BEGIN PASSAGE FOR REVIEW

What's Cookin'? It's National BBQ Month!

As the weather starts to warm, the grass turns green and birds begin chirping… the outdoors instantly become where you want to be. Everyone has their own way of appreciating the outdoors. Some enjoy going for a brisk walk or a morning run, others are simply happy sitting on the back porch to enjoy a meal. With May being National BBQ Month, what better way to experience the outdoors (and kick off the summer) than with a month full of BBQ?
 
Almost 2/3 of the United States adult population, or 134 million people, own a grill of some type. The majority of the population use gas grills, with others using charcoal or wood not too far behind, and many have both. There are positives and negatives to using either one, everyone has their own preference. Gas grills are relatively easy to clean, quick to heat up, and can hold a constant temperature well. Using charcoal adds a little more smokiness and can reach a higher temperature, but it takes more time and you have to monitor it closely to know where its hot and where it’s not.
 
As you begin grilling outside, remember these few safety tips from the USDA. Start with washing your hands with soap and water before handling food to keep from making others sick. Always use a clean cutting board or plate when pulling cooked food off the grill and discard any marinades that have come into contact with raw meat. Make sure you are cooking food at a safe temperature to kill any nasty bacteria (poultry 165°F, ground meats and hamburgers 160°F, and beef, pork, lamb, and veal 145°F), use a food thermometer to be sure. Chill leftover food promptly to avoid the bacteria “danger zone” (40-140 degrees Fahrenheit).

END PASSAGE FOR REVIEW
BEGIN DATA EXTRACT

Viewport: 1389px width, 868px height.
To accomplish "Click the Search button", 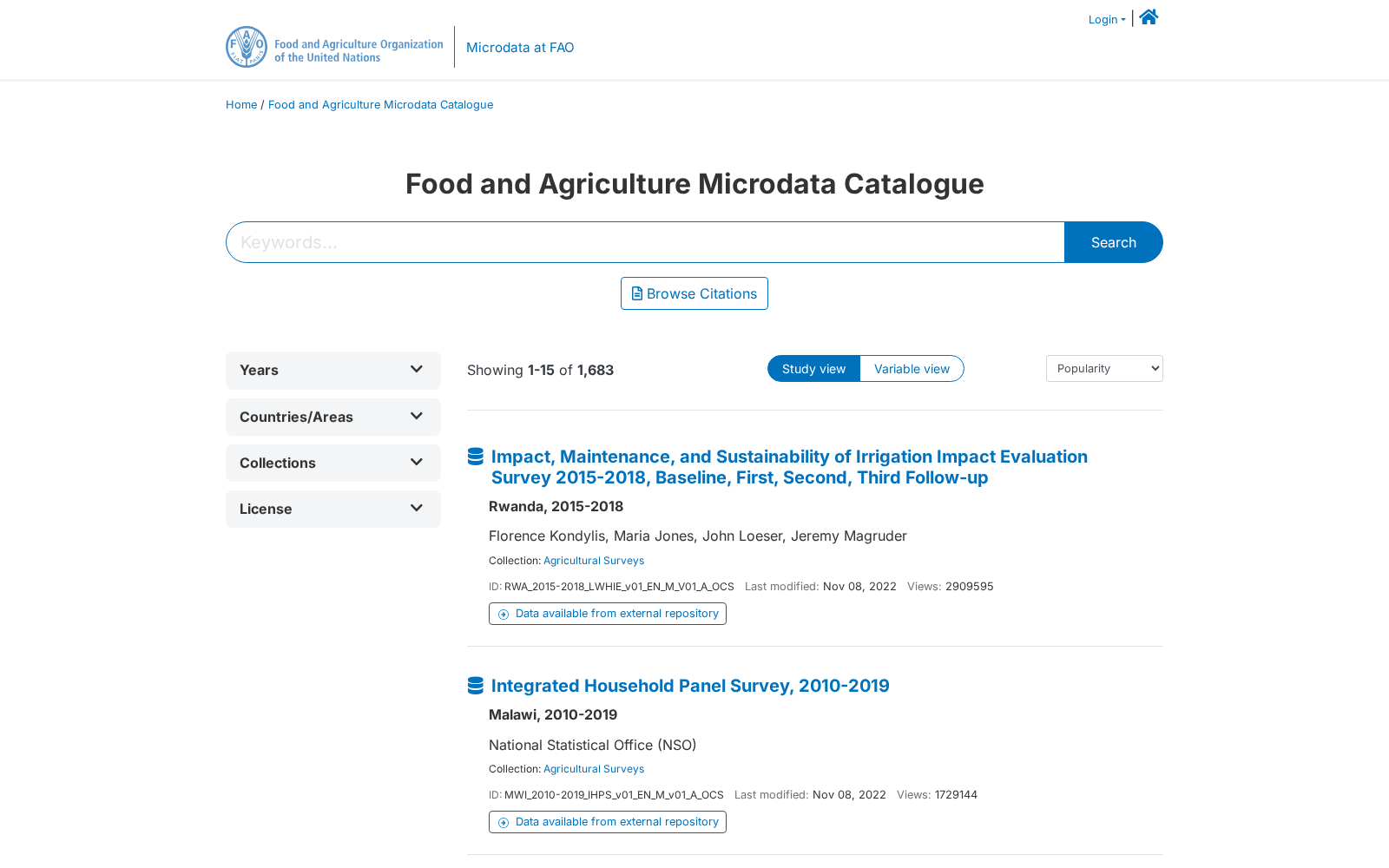I will click(x=1114, y=242).
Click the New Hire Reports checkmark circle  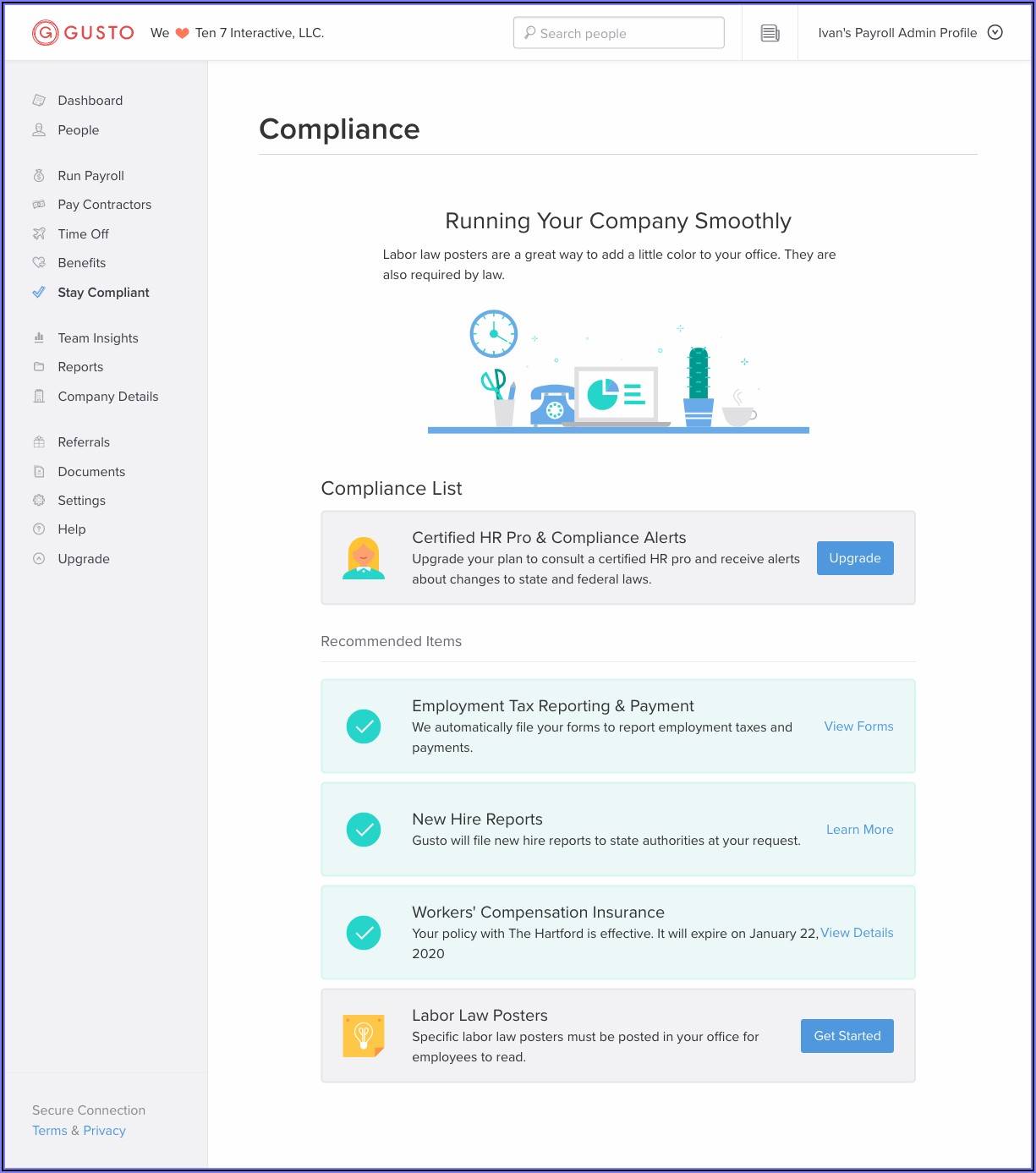pyautogui.click(x=364, y=830)
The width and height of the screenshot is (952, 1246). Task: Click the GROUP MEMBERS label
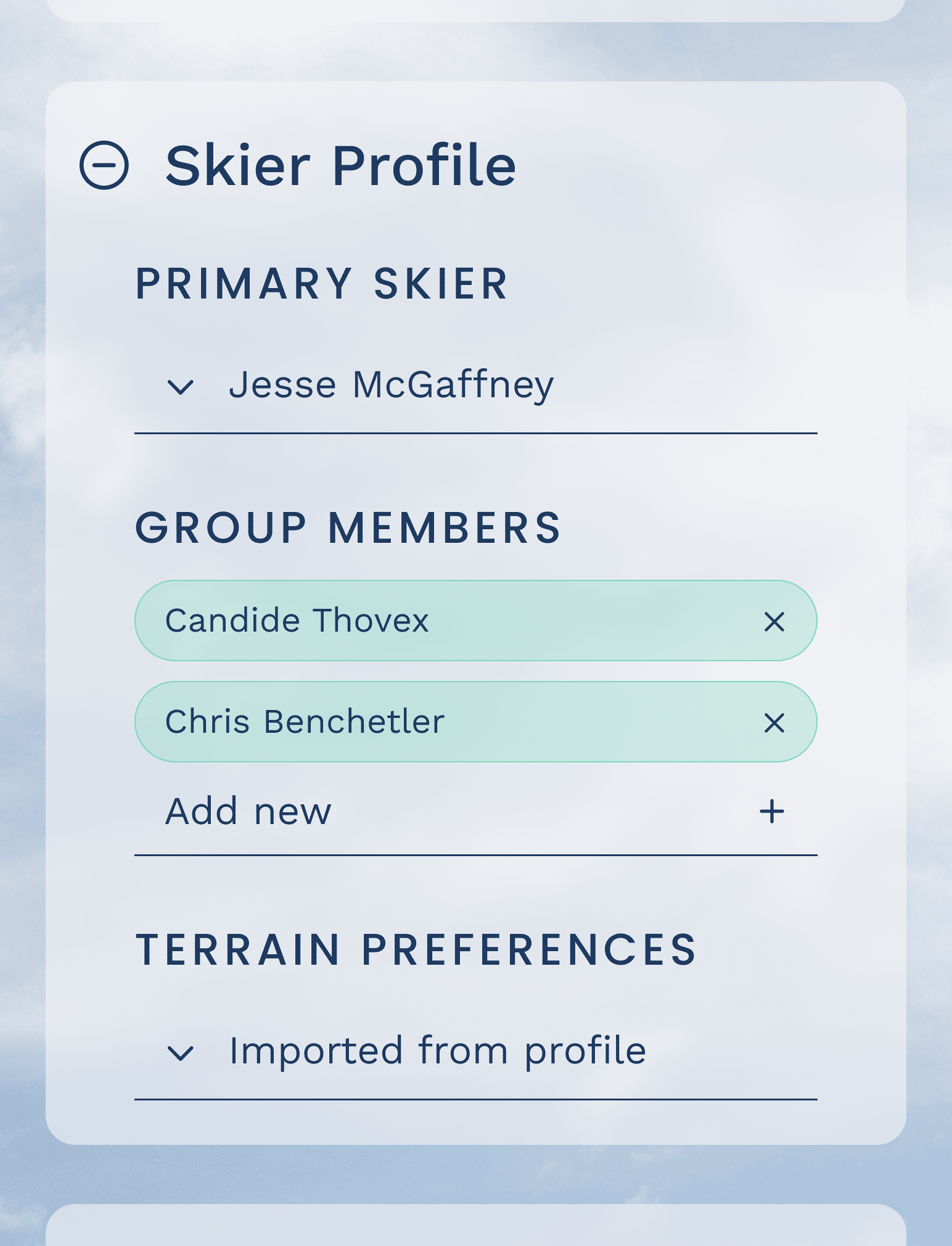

END DATA EXTRACT

REQUIRED ACTIONS -
1) List every food that the National BBQ Month text gives a safe cooking temperature for, with its temperature.
2) Carry on the National BBQ Month text from its last sentence.

REPLIES -
1)
Poultry: 165°F
Ground meats: 160°F
Hamburgers: 160°F
Beef: 145°F
Pork: 145°F
Lamb: 145°F
Veal: 145°F

2)
In preparation for the BBQ season, we asked our 2019 Hub City BBQ Cookoff winners for a few tips and recipes, so you can enjoy delicious BBQ at home. Sheryl Valentine with Outdoor Chef and the 2019 Hub City BBQ Cookoff Ribs AND Bloody Mary Champion shared, The key to great BBQ is cooking the meat to an appropriate internal temperature...for Brisket that is approximately 205°F. At the Outdoor Chef, we are dedicated to helping everyone learn to make award-winning BBQ. All you have to do is come in and ask questions.
 
Sheryl also shared an easy and fun appetizer recipe.
 
“Spicy Pig in a Pepper”
  • Jalapeno poppers
  • Little smokies
  • Thick sliced bacon
  • Texas Pepper Jelly's Peach Mango Habanero Rib Candy (available at Outdoor Chef)
  • Toothpicks
Soak toothpicks in water and set aside. Cut bacon slices in half.
(Yes, we cheated. We want to make this an easy appetizer so you can enjoy your guests or make it on the fly at the lake or on vacation! United/MarketStreet always has stuffed jalapenos or green chilis ready to go!)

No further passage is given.